Schönau Zuversichtlicher Blick nach Paris

Markgräfler Tagblatt, 19.05.2017 23:01 Uhr

Sehr zuversichtlich, was die Unesco-Anerkennung des Biosphärengebiets Schwarzwald angeht, zeigte sich Walter Kemkes, der Leiter der Geschäftsstelle, am Donnerstag bei der Gesamtsäulenveranstaltung in Zell. Den Teilnehmern wurden an diesem Abend auch ein Überblick über die eingegangenen Förderanträge beim Biosphärengebiet vermittelt.

Von Peter Schwendele

Oberes Wiesental. Im September vergangenen Jahres sei bei der Unesco in Paris ein fast 200-seitiges Antragspapier eingereicht worden, berichtete Kemkes. Er legte dar, dass es Kriterien gibt, die bereits bei der Antragstellung erfüllt sein müssen, und andere, die im Laufe der Zeit zu erfüllen sind und als Prüfraster dienen. Außerdem wird zwischen strukturellen und funktionalen Kriterien unterschieden. Auf der sicheren Seite sei man etwa bei Kriterien wie Flächengröße, Zonierung und Verwaltungsorganisation, berichtete Kemkes.

Leitprinzip: „Aus der Region, mit der Region“

In struktureller Hinsicht gelte es, die kulturelle Identität des Gebiets zu entwickeln und zu stärken.

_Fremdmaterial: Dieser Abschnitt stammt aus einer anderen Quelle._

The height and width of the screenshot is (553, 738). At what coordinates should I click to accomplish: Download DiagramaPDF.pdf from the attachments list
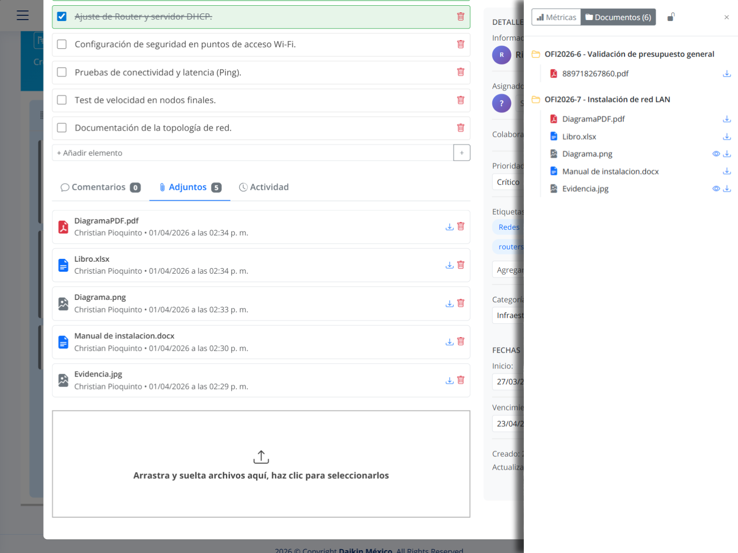(449, 226)
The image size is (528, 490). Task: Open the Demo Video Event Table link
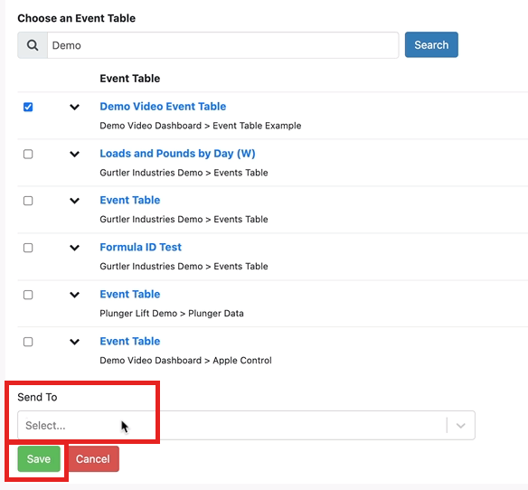163,107
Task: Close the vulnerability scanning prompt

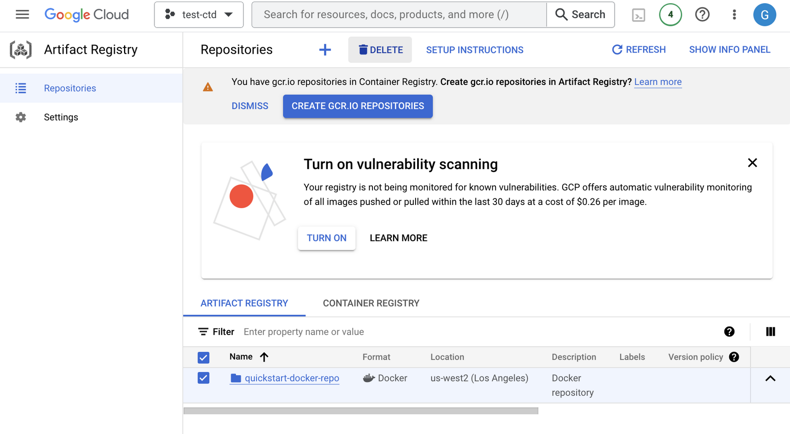Action: click(x=752, y=162)
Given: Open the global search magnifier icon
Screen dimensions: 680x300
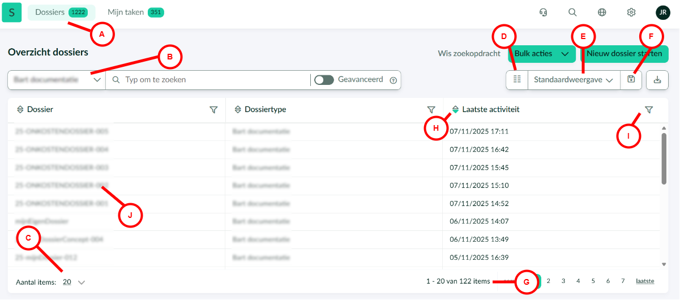Looking at the screenshot, I should [572, 12].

Als Leitprinzip hierbei gelte: „Aus der Region, mit der Region“.

Sehr viel Wert werde bei der Unesco auf den Bereich Bildung gelegt, informierte Kemkes. Weiter geht es bei einem Biosphärenreservat prinzipiell um die wirtschaftliche, soziale und ökologische Entwicklung sowie um den Schutz der biologischen Vielfalt.

Zwischenzeitlich habe man bereits viel Lob für den Antrag erhalten, die Chancen für eine Anerkennung seien sehr gut. „Wir sind sehr zuversichtlich“, sagte der Geschäftsstellenleiter. Die Entscheidung wird Mitte Juni bei einer Sitzung der Unesco in Paris fallen.

Im Anschluss berichteten die Mitarbeiter der Schönauer Geschäftsstelle von den 21 eingegangenen Anträgen in der ersten Förderrunde des Biosphärengebiets. Dabei war von „einem bunten Strauß an Vorhaben“ die Rede. Die Anträge kommen sowohl von Vereinen, Verbänden, Kommunen und Gebietskörperschaften als auch von Privatleuten. Die Themenpalette reicht von der Anschaffung von Spezialmaschinen für die Landschaftsoffenhaltung bis zur Unterstützung für die Erstellung einer Homepage für das Landschaftstheater im Hinterhag. Einige Projekte streben das Anlegen von Themenpfaden (Kleines Wiesental, Muggenbrunn) an, andere beschäftigen sich mit Streuobstwiesen („Gresger Ammele“) oder der lokalen Tierwelt (Habitatpflege für Auerhühner, Greifvogelmonitoring). Beispiele für weitere Ansätze: Weidbuchenkartierung, Online-Vermarktung naturschutzgerecht produzierter Erzeugnisse oder Weiterbildung zum „Biosphären-Guide“.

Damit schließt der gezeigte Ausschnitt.